This feed contains pages in the "xmpp" category.

After beating a dead horse once, you have to do it again.

Quite some time ago now, I ran in to an article where Wietse Venema was interviewed about security focused programming. He is the guy who initially started writing postfix. While he does have some good insights in to why the internet is getting more insecure, there are some things that I think he is missing.

While I understand that reinventing the internet is pointless, there are some things that need to be reinvented. The SMTP protocol is one of those things. The protocol itself was designed for a completely different type of a network. It doesn't do any authentication or verification for the sender. It basically trusts everything that is fed to it. Now, Wietse offers nice ideas on counteracting spam, but the inner problem still persists. The reason why we have so much spam in our mailboxes is because of SMTP.

I was about to write some code and put my money where my mouth is, but today I ran in to yet another scheme to stop spam and realized that I would eventually forget to write this all down before I get the time to write some code. The scheme I ran in to is EmailReg.org which allows you to register the mail servers that are allowed to send mail for your hosts for a nominal(?) fee of $20. While this nominal fee will keep some of the spammers off the lists, it's still reinventing the wheel and trying to fix a symptom of the problem.

There are similar projects, that work with different types of protections.

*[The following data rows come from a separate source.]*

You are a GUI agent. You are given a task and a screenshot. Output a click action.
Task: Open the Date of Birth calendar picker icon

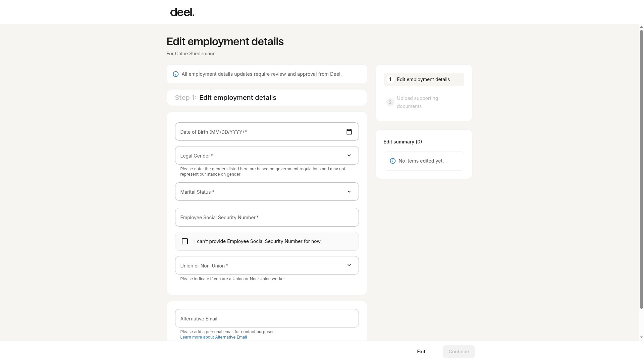point(349,132)
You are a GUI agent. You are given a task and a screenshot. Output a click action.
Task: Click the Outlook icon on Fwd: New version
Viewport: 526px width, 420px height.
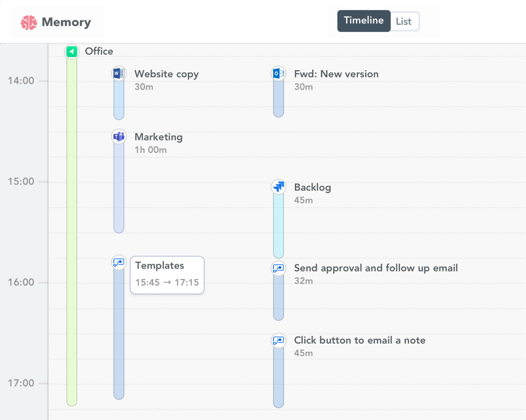(278, 73)
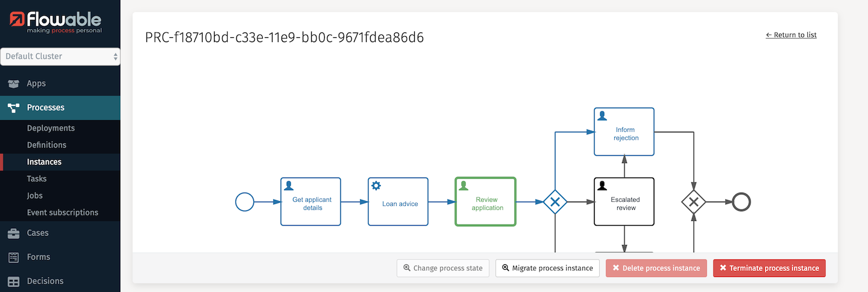The image size is (868, 292).
Task: Navigate to Event subscriptions
Action: pyautogui.click(x=62, y=213)
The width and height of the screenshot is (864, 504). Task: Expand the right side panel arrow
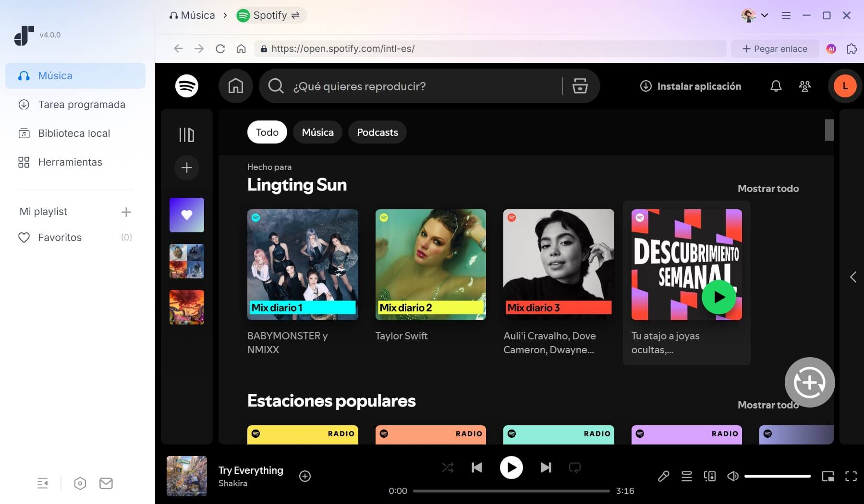pos(853,277)
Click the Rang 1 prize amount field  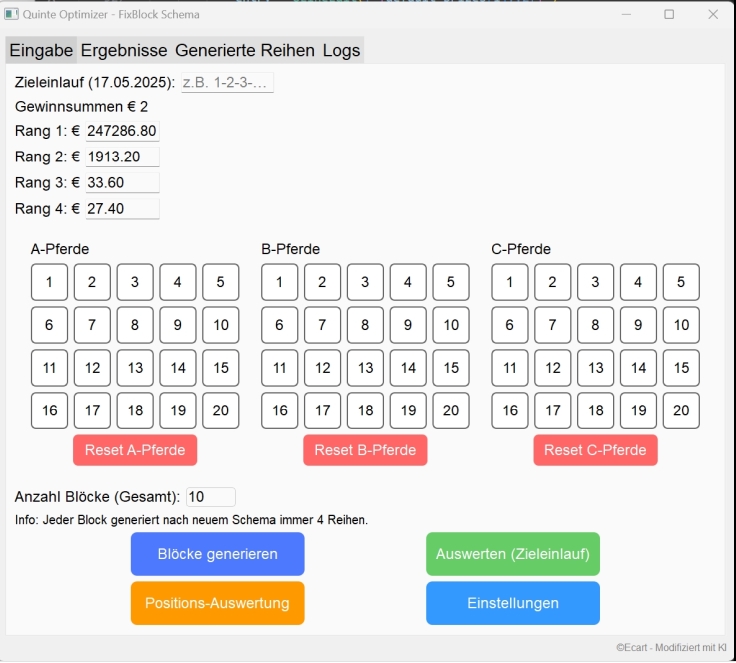coord(122,131)
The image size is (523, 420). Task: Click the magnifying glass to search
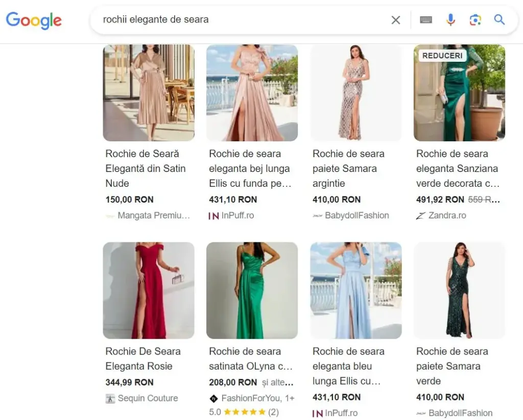point(499,19)
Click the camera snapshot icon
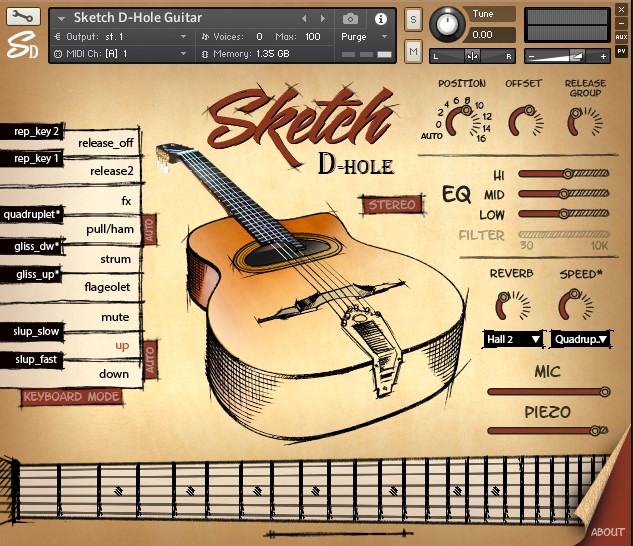Image resolution: width=633 pixels, height=546 pixels. coord(351,19)
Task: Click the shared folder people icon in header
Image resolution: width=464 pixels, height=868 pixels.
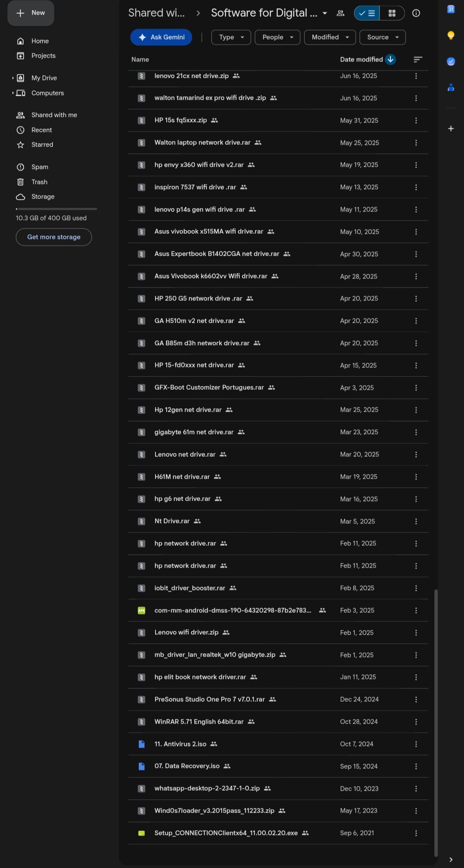Action: [x=341, y=13]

There is SPF, DomainKeys, Sender ID and many more that aim for similar solutions.

I'm not saying that we don't need those kinds of solutions, but rather the solutions are solving the symptom and not fixing the problem. The only real solution is to replace SMTP with something more suitable for the task. The thing that comes in to mind is XMPP. XMPP is a protocol designed for XML packet routing. It's mostly used as an instant messaging platform, but it's not a huge leap to transfer mail through the protocol.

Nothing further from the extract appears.